### Problem to solve
When you restate the entries that follow, keep every word exactly and drop the pictures.

### Data for analysis
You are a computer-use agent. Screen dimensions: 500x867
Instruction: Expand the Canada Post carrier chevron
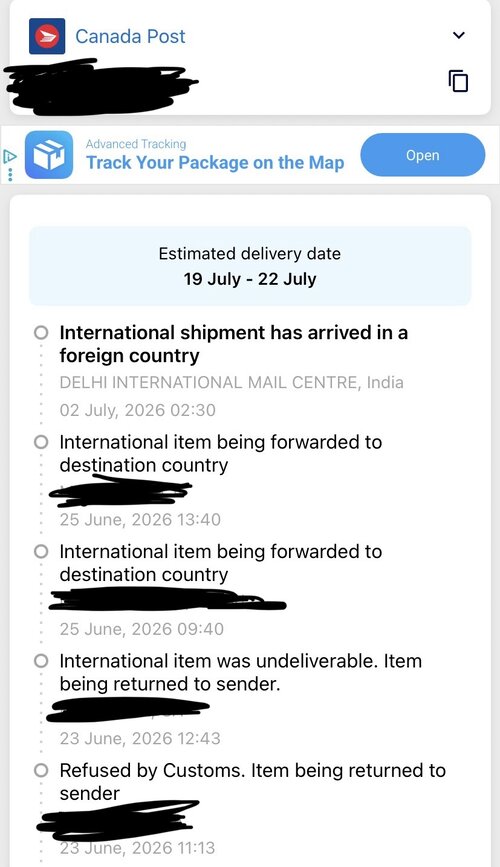tap(459, 35)
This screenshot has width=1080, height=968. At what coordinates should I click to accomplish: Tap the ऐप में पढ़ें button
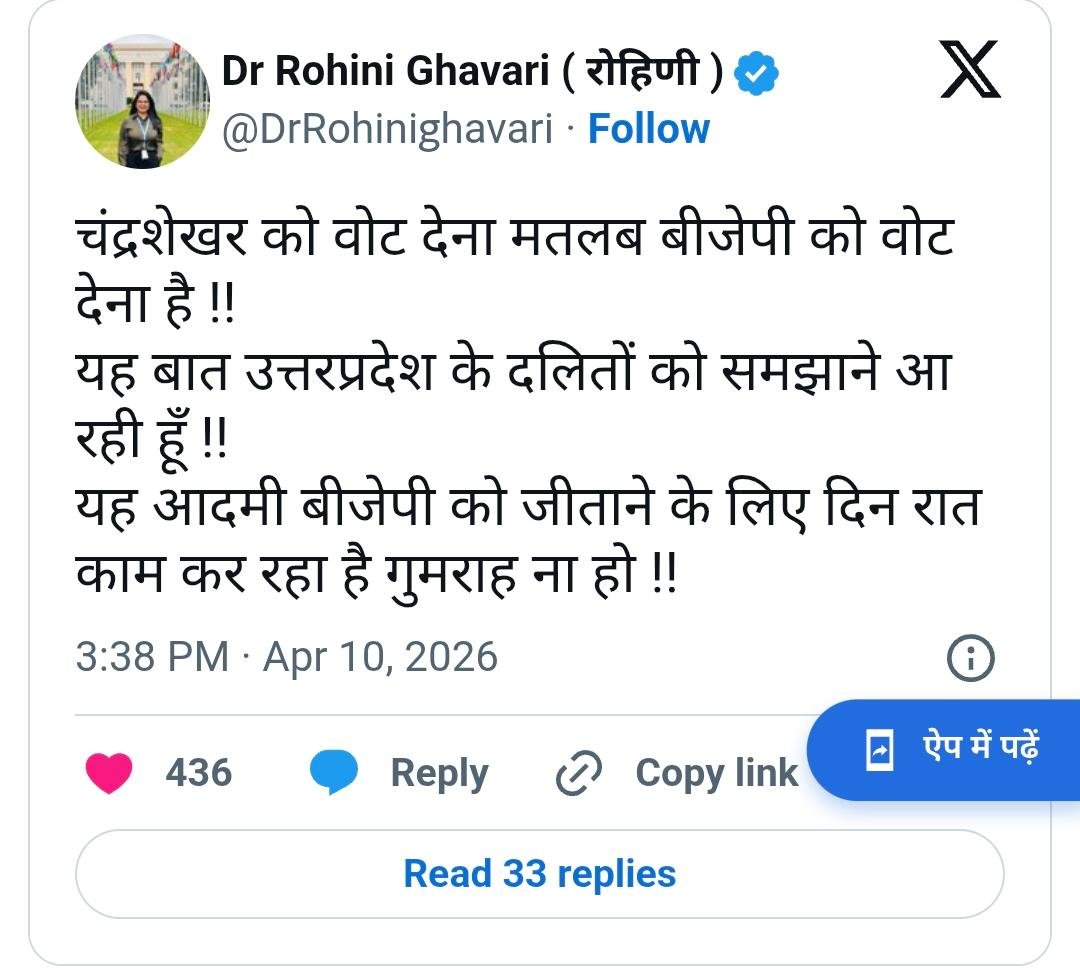944,750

### Result for this task
You are a computer-use agent. Screen dimensions: 500x867
Instruction: Expand the Canada Post carrier chevron
tap(459, 35)
This screenshot has width=1080, height=968. At what coordinates should I click to accomplish: Tap the ऐप में पढ़ें button
944,750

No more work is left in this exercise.